→ **Required work**: Repeat every entry word for word, but leave the images out of your copy.

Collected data

* * * * * * * * *

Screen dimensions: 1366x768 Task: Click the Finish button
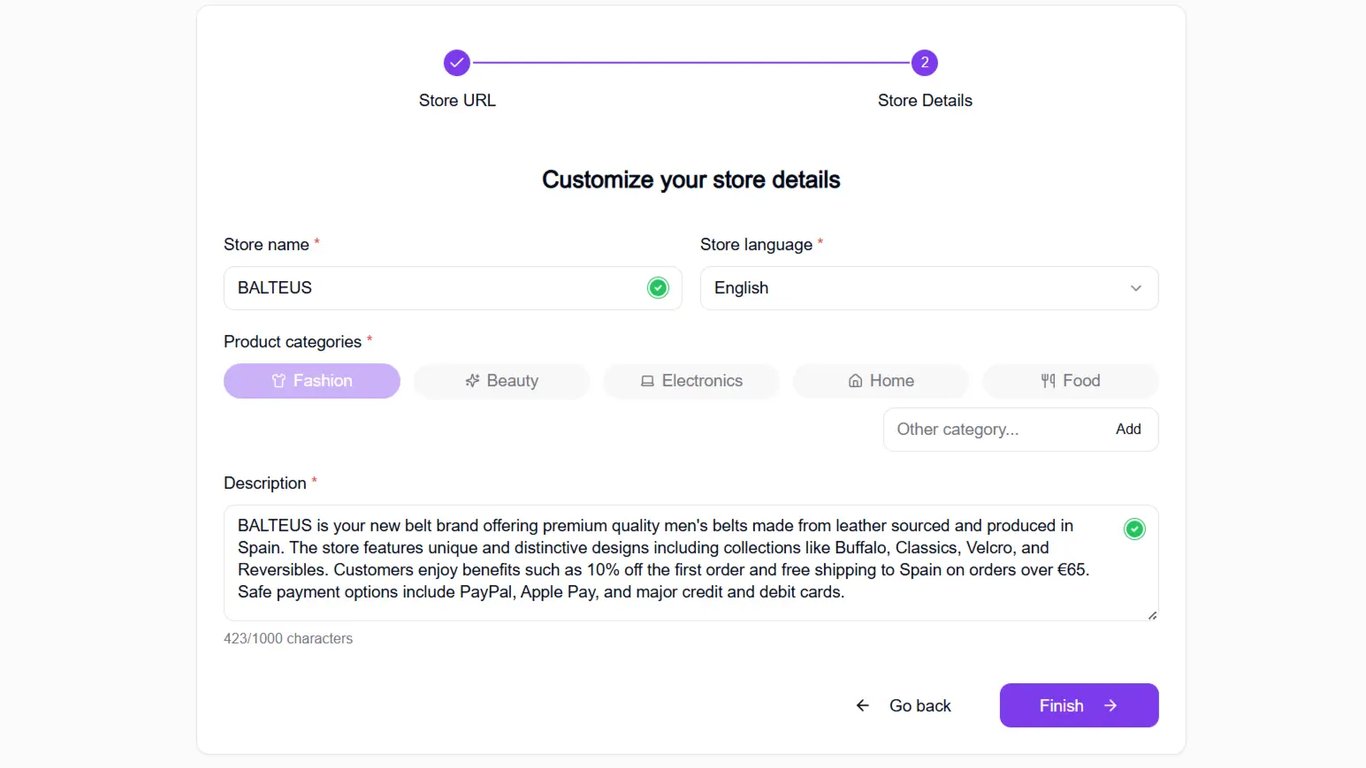pyautogui.click(x=1079, y=705)
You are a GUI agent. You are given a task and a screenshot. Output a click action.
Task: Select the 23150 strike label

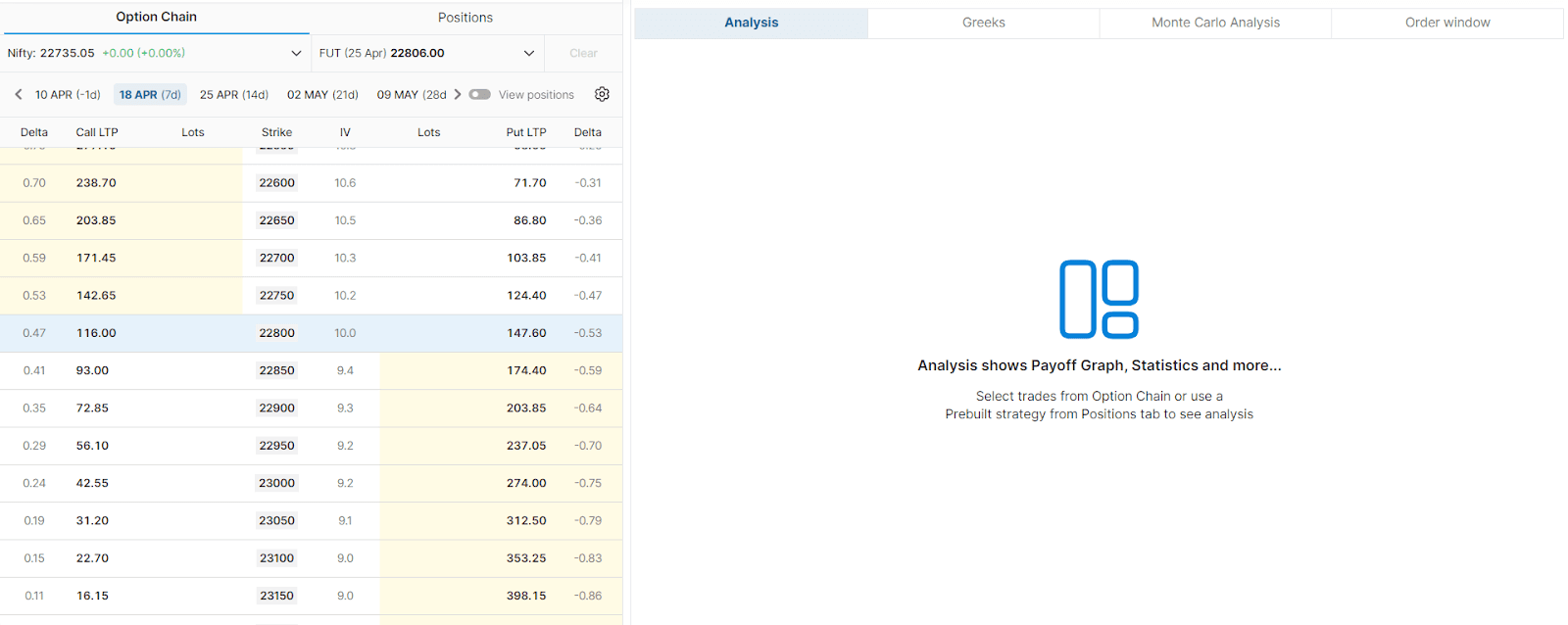pyautogui.click(x=276, y=596)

* * * * * * * * *

→ **Exercise output**:
Screen dimensions: 1366x768 Task: Click the Finish button
pyautogui.click(x=1079, y=705)
You are a GUI agent. You are given a task and a screenshot. Output a click action.
Task: Select the 23150 strike label

pyautogui.click(x=276, y=596)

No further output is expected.